### DESCRIPTION OF THE TASK:
Make an exact copy of the listing underneath, skipping each picture.

### THE DATA:
**********

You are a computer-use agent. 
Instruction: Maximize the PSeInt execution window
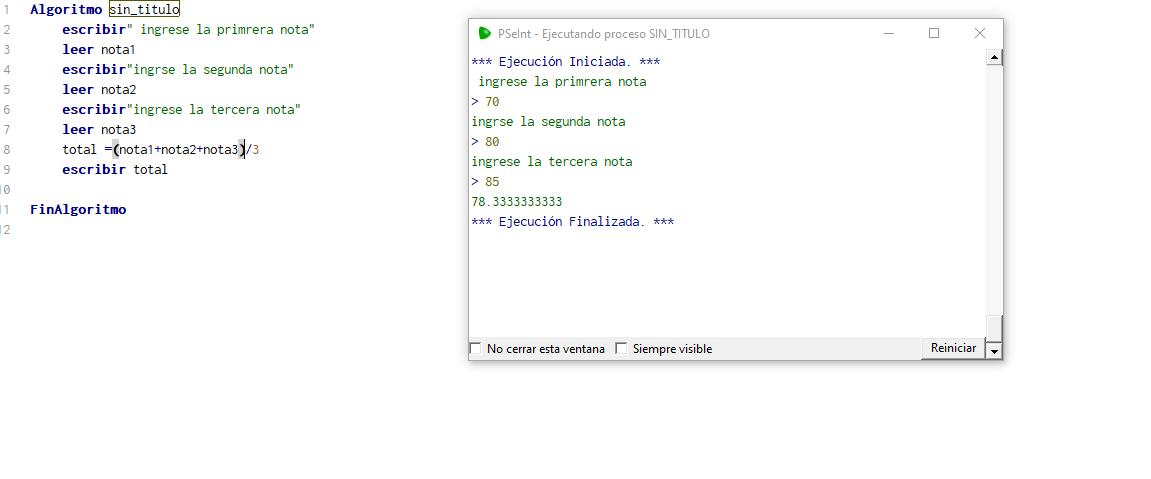pyautogui.click(x=934, y=33)
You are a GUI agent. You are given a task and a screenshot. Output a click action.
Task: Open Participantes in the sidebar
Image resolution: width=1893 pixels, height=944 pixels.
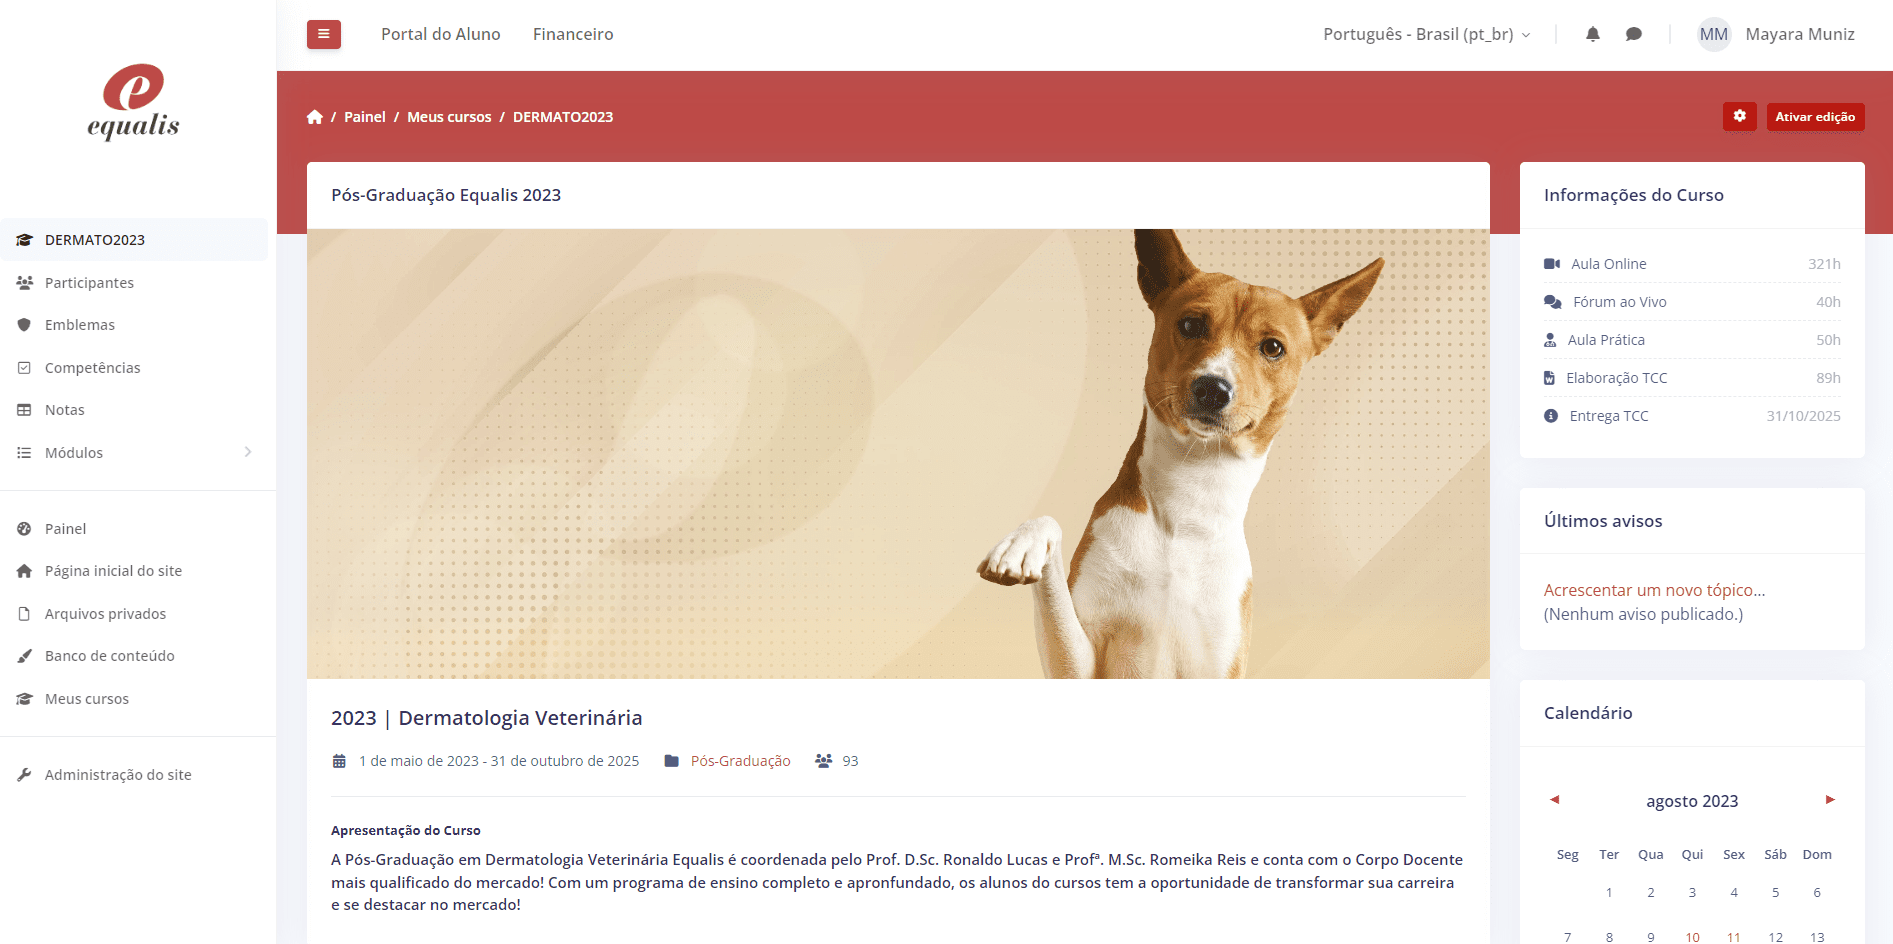[89, 283]
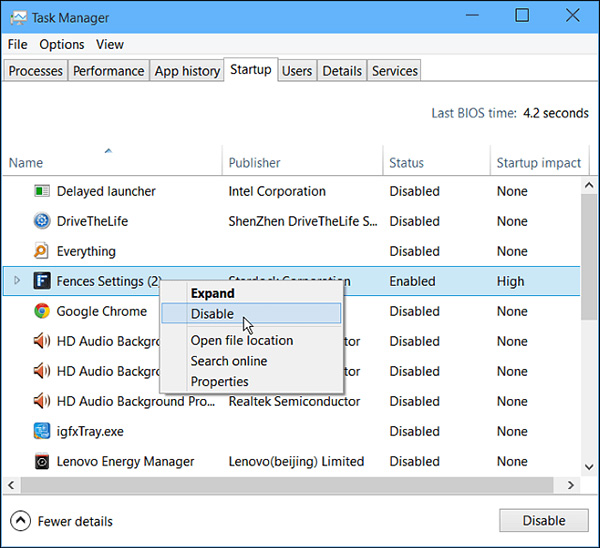Sort by Startup impact column header

[x=539, y=162]
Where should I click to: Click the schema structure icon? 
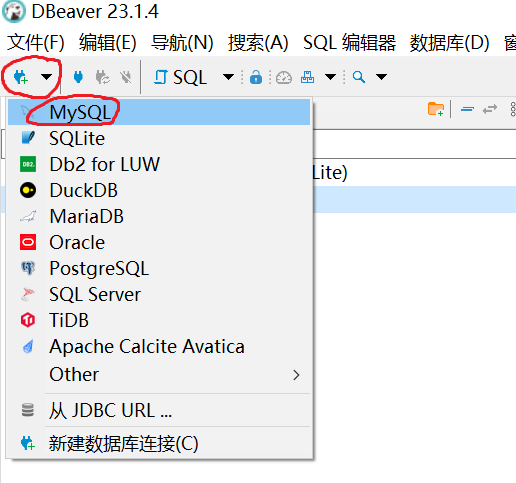pos(307,77)
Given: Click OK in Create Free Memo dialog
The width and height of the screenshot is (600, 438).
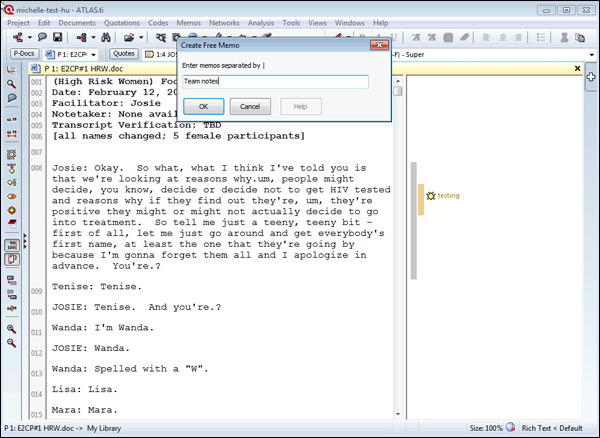Looking at the screenshot, I should pyautogui.click(x=203, y=106).
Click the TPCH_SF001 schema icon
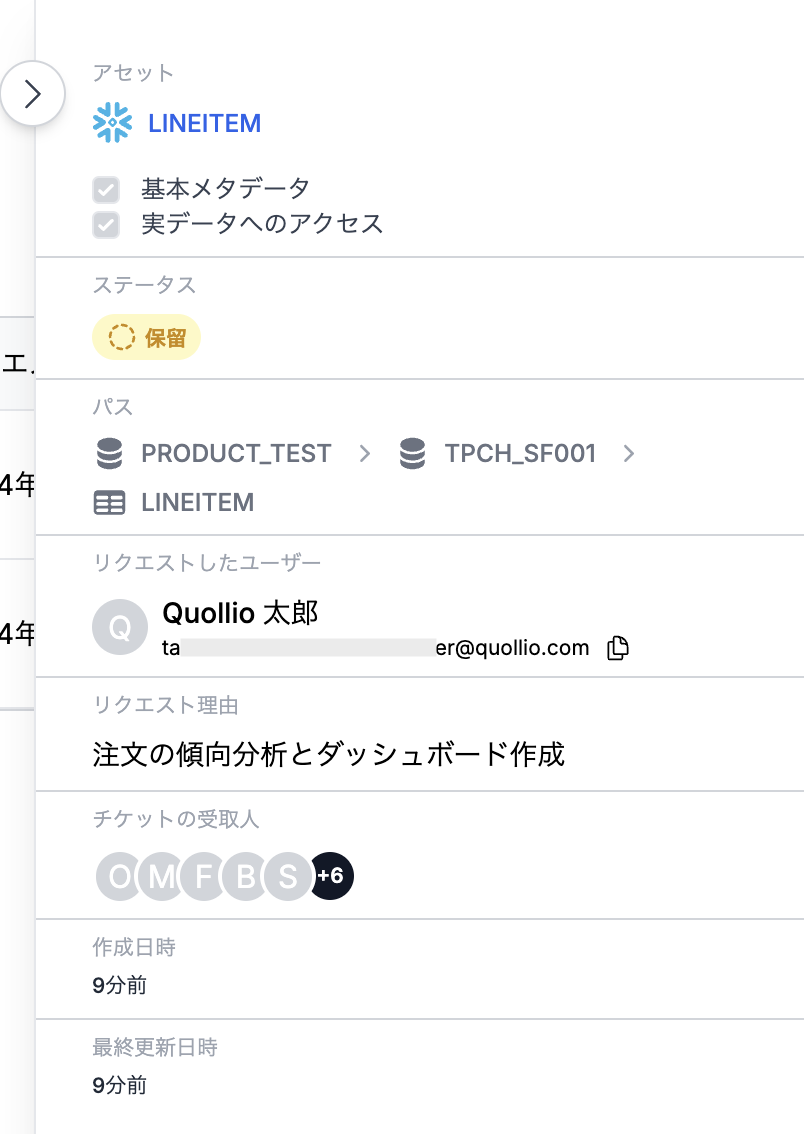 pos(412,453)
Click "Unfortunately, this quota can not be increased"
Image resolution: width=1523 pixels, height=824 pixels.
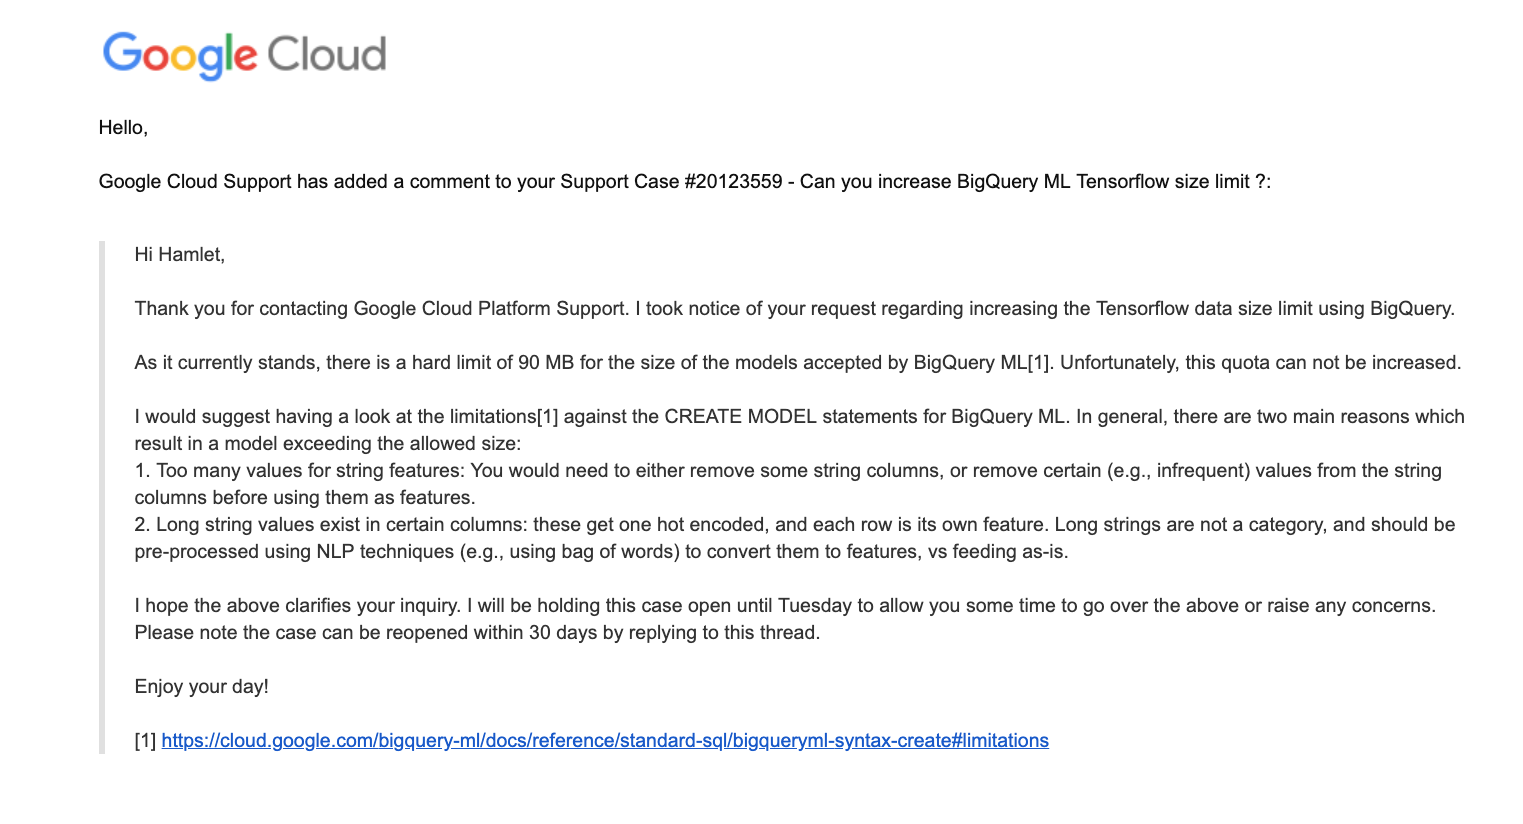click(1260, 363)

**********

### FINISHED TASK:
You are a computer-use agent. 
Instruction: Maximize the PSeInt execution window
pyautogui.click(x=934, y=33)
You are a GUI agent. You are given a task and a screenshot. Output a click action.
Task: Open Participantes in the sidebar
Image resolution: width=1893 pixels, height=944 pixels.
[89, 283]
Sort by Startup impact column header

[x=539, y=162]
Where should I click to: Click the schema structure icon? 
pos(307,77)
Given: Click OK in Create Free Memo dialog
The width and height of the screenshot is (600, 438).
Looking at the screenshot, I should pyautogui.click(x=203, y=106).
Click the TPCH_SF001 schema icon
 pos(412,453)
Click "Unfortunately, this quota can not be increased"
Image resolution: width=1523 pixels, height=824 pixels.
click(1260, 363)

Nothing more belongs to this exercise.